But happily there is a market for apprentice work, else the "Innocents Abroad" would have had no sale. Happily, too, there's a wider market for some sorts of apprentice literature than there is for the very best of journey-work. This work of yours is exceedingly crude, but I am free to say it is less crude than I expected it to be, and considerably better work than I believed you could do, it is too crude to offer to any prominent periodical, so I shall speak to the N. Y. Weekly people. To publish it there will be to bury it. Why could not same good genius have sent me to the N. Y. Weekly with my apprentice sketches?

You should not publish it in book form at all—for this reason: it is only an imitation of Verne—it is not a burlesque. But I think it may be regarded as proof that Verne cannot be burlesqued.

In accompanying notes I have suggested that you vastly modify the first visit to hell, and leave out the second visit altogether. Nobody would, or ought to print those things. You are not advanced enough in literature to venture upon a matter requiring so much practice. Let me show you what a man has got to go through:

Nine years ago I mapped out my "Journey in Heaven." I discussed it with literary friends whom I could trust to keep it to themselves.

I gave it a deal of thought, from time to time. After a year or more I wrote it up. It was not a success. Five years ago I wrote it again, altering the plan. That MS is at my elbow now. It was a considerable improvement on the first attempt, but still it wouldn't do—last year and year before I talked frequently with Howells about the subject, and he kept urging me to do it again.

Text and item location entries:
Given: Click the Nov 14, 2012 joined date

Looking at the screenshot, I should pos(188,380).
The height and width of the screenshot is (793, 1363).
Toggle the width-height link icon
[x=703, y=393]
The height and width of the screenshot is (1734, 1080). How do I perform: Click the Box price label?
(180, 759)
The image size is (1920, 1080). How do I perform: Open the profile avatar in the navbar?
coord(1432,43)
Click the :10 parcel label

◆ COMPLETE THE FOLLOWING:
- A) Transcribe the passage word for word, everything from "Nine years ago" down to "do it again.".
- B) Answer these questions from the passage:
(i) Which publication's people does the writer say he will speak to about the work?
(ii) The passage calls the work only an imitation of whom?
(iii) How many years ago did the writer map out his "Journey in Heaven"?
- C) List every phrase in the passage that uses the word "year" or "years" to say when something happened.
Rely on the passage alone for your answers, not on the listing.

◆ ANSWERS TO THE EXERCISES:
- A)
Nine years ago I mapped out my "Journey in Heaven." I discussed it with literary friends whom I could trust to keep it to themselves.

I gave it a deal of thought, from time to time. After a year or more I wrote it up. It was not a success. Five years ago I wrote it again, altering the plan. That MS is at my elbow now. It was a considerable improvement on the first attempt, but still it wouldn't do—last year and year before I talked frequently with Howells about the subject, and he kept urging me to do it again.

- B)
(i) The N. Y. Weekly people
(ii) Verne
(iii) Nine years ago

- C)
Nine years ago
After a year or more
Five years ago
last year
year before